Work to be completed. Rewrite the records below as a numbered list with one line per item, dropping any blank lines.
##############################
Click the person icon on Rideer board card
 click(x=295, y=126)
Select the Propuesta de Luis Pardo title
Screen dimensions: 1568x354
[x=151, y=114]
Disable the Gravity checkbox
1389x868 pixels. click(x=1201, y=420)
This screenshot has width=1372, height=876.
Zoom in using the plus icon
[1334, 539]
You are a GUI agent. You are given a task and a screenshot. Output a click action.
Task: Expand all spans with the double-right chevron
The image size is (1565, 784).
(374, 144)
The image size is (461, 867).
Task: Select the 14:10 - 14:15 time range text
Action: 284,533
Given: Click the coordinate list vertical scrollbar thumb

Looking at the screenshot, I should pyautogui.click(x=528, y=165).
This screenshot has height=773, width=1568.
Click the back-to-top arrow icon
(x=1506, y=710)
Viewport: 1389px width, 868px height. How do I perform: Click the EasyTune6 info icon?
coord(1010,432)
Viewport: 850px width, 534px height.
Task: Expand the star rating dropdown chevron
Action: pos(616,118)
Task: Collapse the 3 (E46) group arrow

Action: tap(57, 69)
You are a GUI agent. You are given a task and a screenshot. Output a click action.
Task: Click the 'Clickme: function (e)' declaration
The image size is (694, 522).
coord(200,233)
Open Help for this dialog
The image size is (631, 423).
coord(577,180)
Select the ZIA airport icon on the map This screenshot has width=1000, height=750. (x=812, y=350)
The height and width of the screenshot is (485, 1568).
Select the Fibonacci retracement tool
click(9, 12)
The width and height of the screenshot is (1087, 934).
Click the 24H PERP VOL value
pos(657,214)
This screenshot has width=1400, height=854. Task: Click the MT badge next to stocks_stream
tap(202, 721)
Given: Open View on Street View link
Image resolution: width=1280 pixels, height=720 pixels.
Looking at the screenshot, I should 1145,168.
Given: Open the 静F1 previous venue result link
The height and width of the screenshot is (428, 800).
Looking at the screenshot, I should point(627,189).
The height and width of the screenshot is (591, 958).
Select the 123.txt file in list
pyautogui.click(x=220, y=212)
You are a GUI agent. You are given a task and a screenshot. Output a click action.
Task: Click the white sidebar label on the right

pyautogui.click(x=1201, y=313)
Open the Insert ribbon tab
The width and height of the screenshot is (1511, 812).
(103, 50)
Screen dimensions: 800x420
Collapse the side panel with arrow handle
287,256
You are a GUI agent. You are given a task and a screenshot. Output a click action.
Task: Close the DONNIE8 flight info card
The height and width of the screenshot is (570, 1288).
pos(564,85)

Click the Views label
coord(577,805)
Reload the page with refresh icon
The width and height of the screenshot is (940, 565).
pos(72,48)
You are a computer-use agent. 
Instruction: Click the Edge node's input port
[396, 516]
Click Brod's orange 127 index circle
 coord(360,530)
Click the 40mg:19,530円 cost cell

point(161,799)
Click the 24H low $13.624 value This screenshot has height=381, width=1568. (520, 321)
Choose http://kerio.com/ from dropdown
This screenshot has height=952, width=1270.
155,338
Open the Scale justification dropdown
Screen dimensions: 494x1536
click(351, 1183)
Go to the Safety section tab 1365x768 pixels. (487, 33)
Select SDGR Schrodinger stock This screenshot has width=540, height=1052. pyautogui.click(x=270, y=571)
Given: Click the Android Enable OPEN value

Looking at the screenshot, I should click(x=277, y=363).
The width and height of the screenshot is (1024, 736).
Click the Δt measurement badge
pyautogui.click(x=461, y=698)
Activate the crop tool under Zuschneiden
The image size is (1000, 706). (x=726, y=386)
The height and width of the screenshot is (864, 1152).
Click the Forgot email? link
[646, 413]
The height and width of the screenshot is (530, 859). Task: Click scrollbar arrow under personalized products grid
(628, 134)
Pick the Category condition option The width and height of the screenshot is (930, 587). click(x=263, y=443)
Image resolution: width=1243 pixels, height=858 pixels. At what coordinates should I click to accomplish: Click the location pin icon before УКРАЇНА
##############################
Exercise response.
1. Click the person icon on Rideer board card
2.  click(x=295, y=126)
3. Select the Propuesta de Luis Pardo title
4. Screen dimensions: 1568x354
5. [x=151, y=114]
6. Disable the Gravity checkbox
7. 1389x868 pixels. click(x=1201, y=420)
8. This screenshot has width=1372, height=876.
9. Zoom in using the plus icon
10. [1334, 539]
11. You are a GUI agent. You are given a task and a screenshot. Output a click action.
12. Task: Expand all spans with the double-right chevron
13. The image size is (1565, 784).
14. (374, 144)
15. The image size is (461, 867).
16. Task: Select the 14:10 - 14:15 time range text
17. Action: 284,533
18. Given: Click the coordinate list vertical scrollbar thumb
19. Looking at the screenshot, I should pyautogui.click(x=528, y=165).
20. This screenshot has height=773, width=1568.
21. Click the back-to-top arrow icon
22. (x=1506, y=710)
23. Viewport: 1389px width, 868px height. How do I perform: Click the EasyTune6 info icon?
24. coord(1010,432)
25. Viewport: 850px width, 534px height.
26. Task: Expand the star rating dropdown chevron
27. Action: pos(616,118)
28. Task: Collapse the 3 (E46) group arrow
29. Action: tap(57, 69)
30. You are a GUI agent. You are given a task and a screenshot. Output a click action.
31. Task: Click the 'Clickme: function (e)' declaration
32. The image size is (694, 522).
33. coord(200,233)
34. Open Help for this dialog
35. The image size is (631, 423).
36. coord(577,180)
37. Select the ZIA airport icon on the map This screenshot has width=1000, height=750. (x=812, y=350)
38. The height and width of the screenshot is (485, 1568).
39. Select the Fibonacci retracement tool
40. click(9, 12)
41. The width and height of the screenshot is (1087, 934).
42. Click the 24H PERP VOL value
43. pos(657,214)
44. This screenshot has width=1400, height=854. Task: Click the MT badge next to stocks_stream
45. tap(202, 721)
46. Given: Open View on Street View link
47. Image resolution: width=1280 pixels, height=720 pixels.
48. Looking at the screenshot, I should 1145,168.
49. Given: Open the 静F1 previous venue result link
50. The height and width of the screenshot is (428, 800).
51. Looking at the screenshot, I should point(627,189).
52. The height and width of the screenshot is (591, 958).
53. Select the 123.txt file in list
54. pyautogui.click(x=220, y=212)
55. You are a GUI agent. You are given a task and a screenshot. Output a click action.
56. Task: Click the white sidebar label on the right
57. pyautogui.click(x=1201, y=313)
58. Open the Insert ribbon tab
59. The width and height of the screenshot is (1511, 812).
60. (103, 50)
61. Screen dimensions: 800x420
62. Collapse the side panel with arrow handle
63. 287,256
64. You are a GUI agent. You are given a task and a screenshot. Output a click action.
65. Task: Close the DONNIE8 flight info card
66. The height and width of the screenshot is (570, 1288).
67. pos(564,85)
68. Click the Views label
69. coord(577,805)
70. Reload the page with refresh icon
71. The width and height of the screenshot is (940, 565).
72. pos(72,48)
73. You are a computer-use agent. 
74. Instruction: Click the Edge node's input port
75. [396, 516]
76. Click Brod's orange 127 index circle
77.  coord(360,530)
78. Click the 40mg:19,530円 cost cell
79. point(161,799)
80. Click the 24H low $13.624 value This screenshot has height=381, width=1568. (520, 321)
81. Choose http://kerio.com/ from dropdown
82. This screenshot has height=952, width=1270.
83. 155,338
84. Open the Scale justification dropdown
85. Screen dimensions: 494x1536
86. click(351, 1183)
87. Go to the Safety section tab 1365x768 pixels. (487, 33)
88. Select SDGR Schrodinger stock This screenshot has width=540, height=1052. pyautogui.click(x=270, y=571)
89. Given: Click the Android Enable OPEN value
90. Looking at the screenshot, I should click(x=277, y=363).
91. The width and height of the screenshot is (1024, 736).
92. Click the Δt measurement badge
93. pyautogui.click(x=461, y=698)
94. Activate the crop tool under Zuschneiden
95. The image size is (1000, 706). (x=726, y=386)
96. The height and width of the screenshot is (864, 1152).
97. Click the Forgot email? link
98. [646, 413]
99. The height and width of the screenshot is (530, 859). Task: Click scrollbar arrow under personalized products grid
100. (628, 134)
101. Pick the Category condition option The width and height of the screenshot is (930, 587). click(x=263, y=443)
102. Image resolution: width=1243 pixels, height=858 pixels. At what coordinates should I click to accomplish: Click the location pin icon before УКРАЇНА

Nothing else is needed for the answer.